--- Start of Text ---
My Original King Arthur String Quartet Movement 3: "A Call to Arms" Inspired by the Art Work of N.C. Wyeth

in music •  2 months ago  (edited)

Hello everyone! Once again, I have disgraced my word by not posting any of the promised content. I have had more deadlines than I care to admit, and have been composing ALOT in the last few weeks. Truth be told, the Arthur Quartet is complete and sent to the musicians, the graduation piece is nearly finished (the new part), and I have yet to start the project due September 1st. Life is interesting to say the least. I promised a Germany summary, and have several other articles on back log. I need to get to those, and will try to focus on THAT (as well as posting the Arthur Quartet) during the next few days. But, let's get to movement 3:

Art

First of all, the Art. That's what we all came for. This painting comes towards the center of the book in chapter 3. There are other illustrations between the last movement's piece and this one. The reason why I chose this one to set is that it is on the wall at the museum. Later on, I will describe what's going on in the story. Here is the picture:

It is captioned:

"It hung upon a thorn, and he blew three deadly notes"
--- End of Text ---
--- Start of Record list ---
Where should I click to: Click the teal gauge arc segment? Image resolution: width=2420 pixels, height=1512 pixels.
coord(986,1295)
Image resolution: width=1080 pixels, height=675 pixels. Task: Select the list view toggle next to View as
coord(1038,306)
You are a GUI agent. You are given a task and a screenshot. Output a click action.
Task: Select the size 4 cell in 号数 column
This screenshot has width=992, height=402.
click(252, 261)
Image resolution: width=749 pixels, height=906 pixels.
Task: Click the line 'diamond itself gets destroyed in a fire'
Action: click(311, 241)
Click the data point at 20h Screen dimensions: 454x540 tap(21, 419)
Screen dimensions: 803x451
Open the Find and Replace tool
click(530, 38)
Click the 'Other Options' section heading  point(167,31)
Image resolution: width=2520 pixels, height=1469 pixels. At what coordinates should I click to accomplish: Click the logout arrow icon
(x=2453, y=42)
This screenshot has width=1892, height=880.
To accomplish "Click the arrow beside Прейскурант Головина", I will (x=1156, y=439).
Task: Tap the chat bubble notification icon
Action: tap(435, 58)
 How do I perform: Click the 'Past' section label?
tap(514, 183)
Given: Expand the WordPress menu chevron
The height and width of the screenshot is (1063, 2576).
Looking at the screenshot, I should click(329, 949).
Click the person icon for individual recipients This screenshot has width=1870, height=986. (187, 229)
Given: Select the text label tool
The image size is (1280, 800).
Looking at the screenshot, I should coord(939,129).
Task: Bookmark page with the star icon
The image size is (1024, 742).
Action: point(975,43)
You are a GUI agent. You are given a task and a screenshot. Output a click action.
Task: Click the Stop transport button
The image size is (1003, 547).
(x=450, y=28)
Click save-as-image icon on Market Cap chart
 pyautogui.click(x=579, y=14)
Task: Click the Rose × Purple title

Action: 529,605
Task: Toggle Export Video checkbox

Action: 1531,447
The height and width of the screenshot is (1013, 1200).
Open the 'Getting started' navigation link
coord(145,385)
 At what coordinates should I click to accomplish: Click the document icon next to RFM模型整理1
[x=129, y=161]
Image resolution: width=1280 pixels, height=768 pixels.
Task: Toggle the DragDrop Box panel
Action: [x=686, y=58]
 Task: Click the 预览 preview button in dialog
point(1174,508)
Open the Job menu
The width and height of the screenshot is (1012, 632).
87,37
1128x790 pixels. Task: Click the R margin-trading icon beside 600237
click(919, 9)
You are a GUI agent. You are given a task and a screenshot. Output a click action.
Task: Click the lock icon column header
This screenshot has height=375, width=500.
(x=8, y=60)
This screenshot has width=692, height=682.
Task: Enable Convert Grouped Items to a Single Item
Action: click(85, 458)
--- End of Record list ---
Requests –
1) The post on the King Arthur quartet's third movement reports the status of several of the writer's composing projects. List each of them with its stated status.
2) Duplicate part of the records, starting with the line containing "Click the data" and going on through the line containing "Action: [x=686, y=58]".

Answers for the exercise –
1)
- The Arthur Quartet: complete and sent to the musicians
- The graduation piece: nearly finished (the new part)
- The project due September 1st: not yet started

2)
Click the data point at 20h Screen dimensions: 454x540 tap(21, 419)
Screen dimensions: 803x451
Open the Find and Replace tool
click(530, 38)
Click the 'Other Options' section heading  point(167,31)
Image resolution: width=2520 pixels, height=1469 pixels. At what coordinates should I click to accomplish: Click the logout arrow icon
(x=2453, y=42)
This screenshot has width=1892, height=880.
To accomplish "Click the arrow beside Прейскурант Головина", I will (x=1156, y=439).
Task: Tap the chat bubble notification icon
Action: tap(435, 58)
 How do I perform: Click the 'Past' section label?
tap(514, 183)
Given: Expand the WordPress menu chevron
The height and width of the screenshot is (1063, 2576).
Looking at the screenshot, I should click(329, 949).
Click the person icon for individual recipients This screenshot has width=1870, height=986. (187, 229)
Given: Select the text label tool
The image size is (1280, 800).
Looking at the screenshot, I should coord(939,129).
Task: Bookmark page with the star icon
The image size is (1024, 742).
Action: point(975,43)
You are a GUI agent. You are given a task and a screenshot. Output a click action.
Task: Click the Stop transport button
The image size is (1003, 547).
(x=450, y=28)
Click save-as-image icon on Market Cap chart
 pyautogui.click(x=579, y=14)
Task: Click the Rose × Purple title

Action: 529,605
Task: Toggle Export Video checkbox

Action: 1531,447
The height and width of the screenshot is (1013, 1200).
Open the 'Getting started' navigation link
coord(145,385)
 At what coordinates should I click to accomplish: Click the document icon next to RFM模型整理1
[x=129, y=161]
Image resolution: width=1280 pixels, height=768 pixels.
Task: Toggle the DragDrop Box panel
Action: [x=686, y=58]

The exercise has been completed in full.